>>

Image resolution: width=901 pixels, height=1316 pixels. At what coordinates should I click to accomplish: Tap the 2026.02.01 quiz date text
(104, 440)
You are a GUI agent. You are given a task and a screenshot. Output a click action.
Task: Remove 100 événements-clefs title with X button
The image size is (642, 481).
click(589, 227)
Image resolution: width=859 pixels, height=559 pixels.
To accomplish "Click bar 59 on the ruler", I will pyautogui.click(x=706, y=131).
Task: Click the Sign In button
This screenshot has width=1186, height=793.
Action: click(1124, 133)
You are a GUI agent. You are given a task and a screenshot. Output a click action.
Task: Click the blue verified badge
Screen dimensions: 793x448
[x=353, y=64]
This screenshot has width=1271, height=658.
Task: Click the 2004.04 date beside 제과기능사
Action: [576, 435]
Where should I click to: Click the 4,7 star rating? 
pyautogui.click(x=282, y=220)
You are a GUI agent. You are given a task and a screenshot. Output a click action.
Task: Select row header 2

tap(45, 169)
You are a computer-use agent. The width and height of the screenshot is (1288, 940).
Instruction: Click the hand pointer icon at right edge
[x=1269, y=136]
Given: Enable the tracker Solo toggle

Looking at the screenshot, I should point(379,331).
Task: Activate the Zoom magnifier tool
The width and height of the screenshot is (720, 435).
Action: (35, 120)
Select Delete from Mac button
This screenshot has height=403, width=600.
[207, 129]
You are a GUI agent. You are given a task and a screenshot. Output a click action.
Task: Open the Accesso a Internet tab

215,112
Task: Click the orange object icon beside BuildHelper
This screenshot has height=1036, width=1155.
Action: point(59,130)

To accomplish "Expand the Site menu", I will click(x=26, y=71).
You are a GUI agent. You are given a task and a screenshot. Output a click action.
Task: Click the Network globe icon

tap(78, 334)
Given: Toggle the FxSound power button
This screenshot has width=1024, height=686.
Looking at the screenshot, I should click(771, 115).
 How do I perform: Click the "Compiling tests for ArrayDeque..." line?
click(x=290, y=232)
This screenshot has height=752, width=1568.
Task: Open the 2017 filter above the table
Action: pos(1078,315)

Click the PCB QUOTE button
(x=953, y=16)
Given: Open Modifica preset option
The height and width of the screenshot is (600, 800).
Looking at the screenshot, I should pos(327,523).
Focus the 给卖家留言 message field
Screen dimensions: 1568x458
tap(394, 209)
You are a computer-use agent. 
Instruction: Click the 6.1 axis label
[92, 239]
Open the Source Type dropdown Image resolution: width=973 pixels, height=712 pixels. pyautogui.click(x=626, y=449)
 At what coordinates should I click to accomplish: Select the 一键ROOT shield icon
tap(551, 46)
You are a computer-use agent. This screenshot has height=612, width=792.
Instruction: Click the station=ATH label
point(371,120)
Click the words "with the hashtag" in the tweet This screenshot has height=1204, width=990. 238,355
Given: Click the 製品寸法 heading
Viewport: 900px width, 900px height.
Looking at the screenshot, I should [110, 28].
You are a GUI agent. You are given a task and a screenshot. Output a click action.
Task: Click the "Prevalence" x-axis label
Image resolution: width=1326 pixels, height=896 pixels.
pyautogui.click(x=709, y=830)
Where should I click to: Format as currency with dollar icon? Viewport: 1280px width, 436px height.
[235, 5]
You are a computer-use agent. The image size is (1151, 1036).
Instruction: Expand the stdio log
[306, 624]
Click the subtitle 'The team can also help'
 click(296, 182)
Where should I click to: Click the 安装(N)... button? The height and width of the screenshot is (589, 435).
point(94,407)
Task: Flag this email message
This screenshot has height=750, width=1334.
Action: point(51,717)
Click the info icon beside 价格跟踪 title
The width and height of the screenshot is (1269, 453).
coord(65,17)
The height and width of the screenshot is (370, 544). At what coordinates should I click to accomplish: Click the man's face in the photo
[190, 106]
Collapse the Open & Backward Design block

<<

## Work item
Could you write out the full data verbatim?

## Expected answer
Image resolution: width=901 pixels, height=1316 pixels. At what coordinates should I click to accomplish: Tap the 2026.02.01 quiz date text
(104, 440)
You are a GUI agent. You are given a task and a screenshot. Output a click action.
Task: Remove 100 événements-clefs title with X button
The image size is (642, 481).
click(589, 227)
Image resolution: width=859 pixels, height=559 pixels.
To accomplish "Click bar 59 on the ruler", I will pyautogui.click(x=706, y=131).
Task: Click the Sign In button
This screenshot has width=1186, height=793.
Action: click(1124, 133)
You are a GUI agent. You are given a task and a screenshot. Output a click action.
Task: Click the blue verified badge
Screen dimensions: 793x448
[x=353, y=64]
This screenshot has width=1271, height=658.
Task: Click the 2004.04 date beside 제과기능사
Action: [576, 435]
Where should I click to: Click the 4,7 star rating? 
pyautogui.click(x=282, y=220)
You are a GUI agent. You are given a task and a screenshot. Output a click action.
Task: Select row header 2

tap(45, 169)
You are a computer-use agent. The width and height of the screenshot is (1288, 940).
Instruction: Click the hand pointer icon at right edge
[x=1269, y=136]
Given: Enable the tracker Solo toggle

Looking at the screenshot, I should point(379,331).
Task: Activate the Zoom magnifier tool
The width and height of the screenshot is (720, 435).
Action: (35, 120)
Select Delete from Mac button
This screenshot has height=403, width=600.
[207, 129]
You are a GUI agent. You are given a task and a screenshot. Output a click action.
Task: Open the Accesso a Internet tab

215,112
Task: Click the orange object icon beside BuildHelper
This screenshot has height=1036, width=1155.
Action: point(59,130)

To accomplish "Expand the Site menu", I will click(x=26, y=71).
You are a GUI agent. You are given a task and a screenshot. Output a click action.
Task: Click the Network globe icon

tap(78, 334)
Given: Toggle the FxSound power button
This screenshot has width=1024, height=686.
Looking at the screenshot, I should click(771, 115).
 How do I perform: Click the "Compiling tests for ArrayDeque..." line?
click(x=290, y=232)
This screenshot has height=752, width=1568.
Task: Open the 2017 filter above the table
Action: pos(1078,315)

Click the PCB QUOTE button
(x=953, y=16)
Given: Open Modifica preset option
The height and width of the screenshot is (600, 800).
Looking at the screenshot, I should pos(327,523).
Focus the 给卖家留言 message field
Screen dimensions: 1568x458
tap(394, 209)
You are a computer-use agent. 
Instruction: Click the 6.1 axis label
[92, 239]
Open the Source Type dropdown Image resolution: width=973 pixels, height=712 pixels. pyautogui.click(x=626, y=449)
 At what coordinates should I click to accomplish: Select the 一键ROOT shield icon
tap(551, 46)
You are a computer-use agent. This screenshot has height=612, width=792.
Instruction: Click the station=ATH label
point(371,120)
Click the words "with the hashtag" in the tweet This screenshot has height=1204, width=990. 238,355
Given: Click the 製品寸法 heading
Viewport: 900px width, 900px height.
Looking at the screenshot, I should [110, 28].
You are a GUI agent. You are given a task and a screenshot. Output a click action.
Task: Click the "Prevalence" x-axis label
Image resolution: width=1326 pixels, height=896 pixels.
pyautogui.click(x=709, y=830)
Where should I click to: Format as currency with dollar icon? Viewport: 1280px width, 436px height.
[235, 5]
You are a computer-use agent. The image size is (1151, 1036).
Instruction: Expand the stdio log
[306, 624]
Click the subtitle 'The team can also help'
 click(296, 182)
Where should I click to: Click the 安装(N)... button? The height and width of the screenshot is (589, 435).
point(94,407)
Task: Flag this email message
This screenshot has height=750, width=1334.
Action: point(51,717)
Click the info icon beside 价格跟踪 title
The width and height of the screenshot is (1269, 453).
coord(65,17)
The height and width of the screenshot is (370, 544). At what coordinates should I click to accomplish: Click the man's face in the photo
[190, 106]
Collapse the Open & Backward Design block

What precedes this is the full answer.